Not all Americans approve of the Second Amendment. Their disapproval is, of course, illegitimate; this is not a question of holding differing opinions, but of refusing to accept a right enshrined in the Constitution. Those who push for tighter restrictions on firearms can be divided into two groups: One group – comprised of progressives and other left-leaning organizations and individuals – want a complete ban on the private ownership of firearms. Many of them will not admit this, but it is – nevertheless – their goal. The second group is those who, while recognizing the Second Amendment, advocate for laws and regulations which will, in their view, minimize gun-violence.

We should disregard this first group; the complete nullification of a constitutional right is not up for discussion, and they have, quite simply, no valid argument. How do we address the concerns of the second group, regarding Constitutional Carry?

Technically, laws that attach any conditions to the possession of firearms are unconstitutional. Any reasonable person accepts, however, that anyone wishing to purchase a firearm should be required to prove that they are not a violent criminal. Some system of criminal background check becomes a sane – and not unreasonable – proposition. Additionally, it should not be objectionable to expect that gun-owners train in the safe and proficient use of firearms. A requirement for comprehensive training benefits everyone. It reduces accidents and dangerous or irresponsible behavior. Training minimizes the possibility that a citizen, necessarily engaged in an armed confrontation, wounds or kills bystanders, as well as providing them with the greatest chance of survival.

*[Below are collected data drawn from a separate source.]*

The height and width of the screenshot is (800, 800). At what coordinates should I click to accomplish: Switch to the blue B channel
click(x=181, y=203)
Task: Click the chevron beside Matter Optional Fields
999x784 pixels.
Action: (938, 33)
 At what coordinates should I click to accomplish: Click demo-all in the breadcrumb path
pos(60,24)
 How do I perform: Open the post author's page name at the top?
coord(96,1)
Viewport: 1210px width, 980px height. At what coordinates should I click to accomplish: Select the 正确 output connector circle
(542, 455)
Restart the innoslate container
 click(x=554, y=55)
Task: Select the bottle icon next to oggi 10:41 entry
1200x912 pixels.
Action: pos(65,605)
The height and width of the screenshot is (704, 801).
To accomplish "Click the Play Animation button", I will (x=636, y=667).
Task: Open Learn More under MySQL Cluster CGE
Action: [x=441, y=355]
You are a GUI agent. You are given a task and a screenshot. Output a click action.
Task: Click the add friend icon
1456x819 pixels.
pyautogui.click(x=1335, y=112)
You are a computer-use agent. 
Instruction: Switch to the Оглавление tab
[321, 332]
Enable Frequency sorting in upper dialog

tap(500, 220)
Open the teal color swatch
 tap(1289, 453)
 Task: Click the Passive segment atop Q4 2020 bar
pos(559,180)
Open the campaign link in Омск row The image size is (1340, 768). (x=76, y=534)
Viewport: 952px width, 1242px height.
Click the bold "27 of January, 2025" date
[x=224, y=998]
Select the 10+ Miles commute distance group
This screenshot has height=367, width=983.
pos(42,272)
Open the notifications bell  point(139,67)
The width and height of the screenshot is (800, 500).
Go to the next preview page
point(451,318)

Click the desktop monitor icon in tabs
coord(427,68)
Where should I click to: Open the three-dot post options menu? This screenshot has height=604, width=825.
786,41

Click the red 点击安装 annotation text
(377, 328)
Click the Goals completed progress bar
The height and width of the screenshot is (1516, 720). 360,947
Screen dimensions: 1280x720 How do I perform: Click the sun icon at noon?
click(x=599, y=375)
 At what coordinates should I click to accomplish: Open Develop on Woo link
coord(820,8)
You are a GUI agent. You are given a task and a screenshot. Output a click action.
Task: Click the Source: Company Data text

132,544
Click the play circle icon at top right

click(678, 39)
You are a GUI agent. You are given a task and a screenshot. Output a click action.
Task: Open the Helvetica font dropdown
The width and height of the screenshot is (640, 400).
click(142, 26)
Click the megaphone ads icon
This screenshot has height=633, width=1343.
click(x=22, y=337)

Constitutional Carry supporters argue that the government – state or federal – be given no opportunity to create a de facto system of gun registration. How can this be avoided, whilst still requiring criminal background checks and firearms training? Lack of political will in Congress notwithstanding, the solution is simple. Private citizens should be able to avail themselves of the FBI’s National Instant Criminal Background Check System (N.I.C.S.) and obtain an official ‘clearance’ document – perhaps, valid only for some days or weeks. The document can then be presented to any licensed gun dealer; serving as the required background check. No-one applying for this would be required to state the reason for their application; they may need it to purchase a firearm, obtain employment or engage in any activity that requires them to verify their status as a law-abiding citizen.

As for firearms training; any law-abiding citizen or legal resident should be able to complete an approved firearms training course without ever having to prove that they own – or intend to own – a firearm. Once they have completed the training, they are provided with an identification card to carry with them. This card would not be a ‘permit’ to carry; it would merely prove that have been sufficiently trained in the use of firearms. They would not be required to show the identification to anyone, except after having discharged their weapon during a physical confrontation.

In this way, a citizen would be able to fulfill criminal background check and training requirements without ever providing the federal or state government with any information regarding their ownership of firearms. Indeed, they would never even be required to disclose the fact that they own or intend to purchase a firearm.

Lastly, of course, no citizen or resident, in any state, should be required to obtain any form of permit to carry, openly or concealed. Permission to do so is not granted by government; it is a right which the government can neither refuse nor restrict.